The `plot_coef_nl()` function generates plots of nonlinear effects from one or more fitted models contained within a `GHRmodels` object. It visualizes nonlinear covariates (typically created with `inla.group()`). Users can select non-linear terms to display by `name` or `pattern`, and customize labels, axes, and color palettes. The function supports two main display modes: 

* **Grid** (`collapse = FALSE`): one plot per covariate and model, with effects by column and models by row. If multiple models are specified in `mod_id`, the user must explicitly select which nonlinear covariates to plot using either `name` or `pattern`. If only one model is provided then all nonlinear effects will be plotted unless specific ones are selected in `name` or `pattern`. 
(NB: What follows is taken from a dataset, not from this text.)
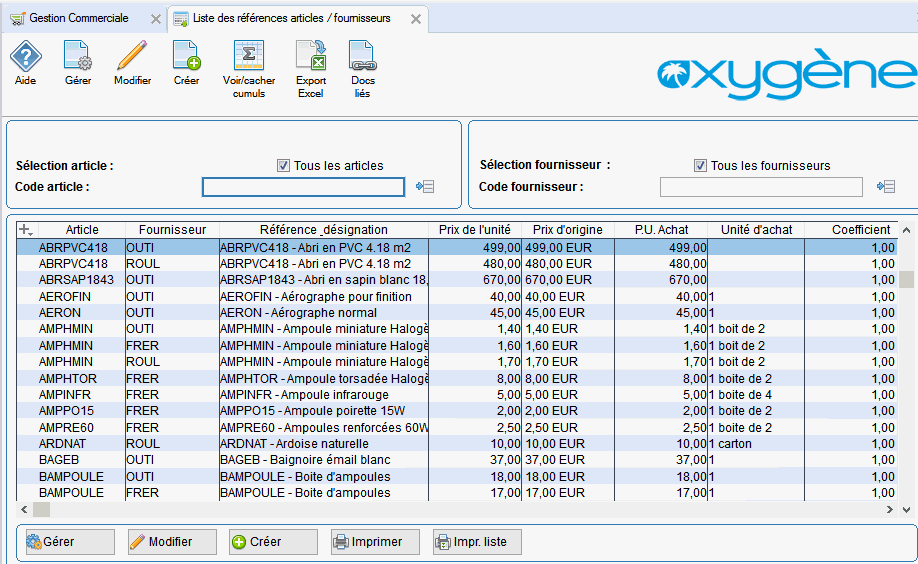This screenshot has width=918, height=564.
Task: Launch Export Excel from the toolbar
Action: tap(311, 69)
* **Collapsed** (`collapse = TRUE`): one non-linear effect combined across models into a single panel. This display mode can only be used when the selected non-linear effect is not replicated across groups (e.g., random effects replicated by *meso_area*) using the `f(INLA::inla.group(covariate,...), model= "rw2", replicate = group)` format (for more information on replicated effects see `vignette("GHRmodel_covariates")`). 

To show the distribution of the covariate values, the function provides 2 possibilities. By default, the function overlays a **rug plot** on the x-axis, which can be removed with `rug = FALSE`. Optionally, a **histogram** can be shown below each plot by setting `histogram = TRUE`.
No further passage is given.